Per un Datome che prenderà parte al suo ultimo ballo, ci sono diversi giovani alla loro prima grande esperienza con l'Italia. Parliamo ovviamente di Momo Diouf, Gabriele Procida e Matteo Spagnolo, rigorosamente in ordine di data di nascita essendo un 2001, un 2002 ed un 2003. Segno questo che il Poz non ha paura a lanciare dei giovanissimi. «L'età non è importante, perché ricordo che ai miei tempi Ricky Rubio aveva solo 17 anni ma era già in nazionale e addirittura comandava in campo. E' solo una questione di mentalità e di voler fare bene, e la crescita che hanno avuto Spagnolo e Procida fa ben sperare per il futuro dell'Italia. Voglio però anche lanciare un messaggio a chi è stato tagliato per ultimo o sta nel giro della nazionale, ovvero che un giocatore deve lavorare per migliorarsi sempre, così da presentarsi al prossimo raduno più forte.

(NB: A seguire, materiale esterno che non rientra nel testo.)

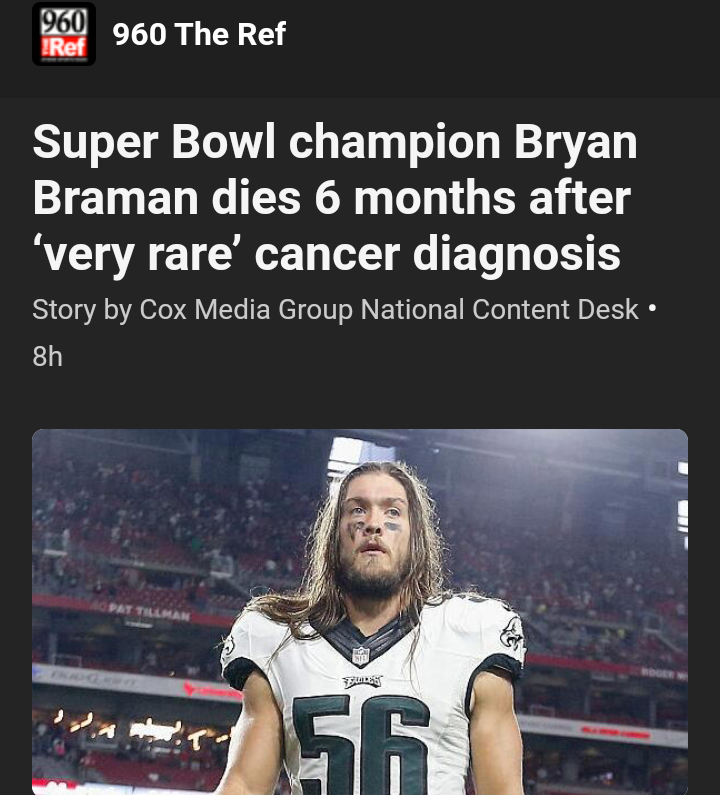Click the NFL shield on jersey collar
The image size is (720, 795).
(x=360, y=655)
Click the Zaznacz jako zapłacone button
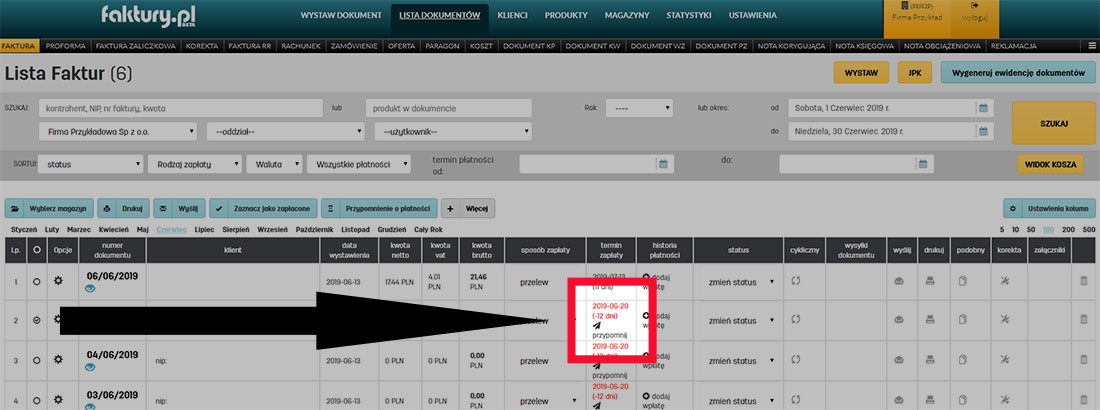1100x410 pixels. click(264, 208)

E' solo il lavoro che ti fa guadagnare sicurezza e prendere coscienza dei propri mezzi, così che si possano raggiungere certi livelli». Ma vede in qualcuno i nuovi Baso e Poz? «Questa domanda non ha risposta. Ogni giocatore ha una sua mentalità ed un suo talento. Ma non mi soffermerei neppure sui singoli, perché anche ai nostri tempi - ha concluso Basile - la forza del gruppo era l'insieme dei giocatori ognuno con la mentalità giusta».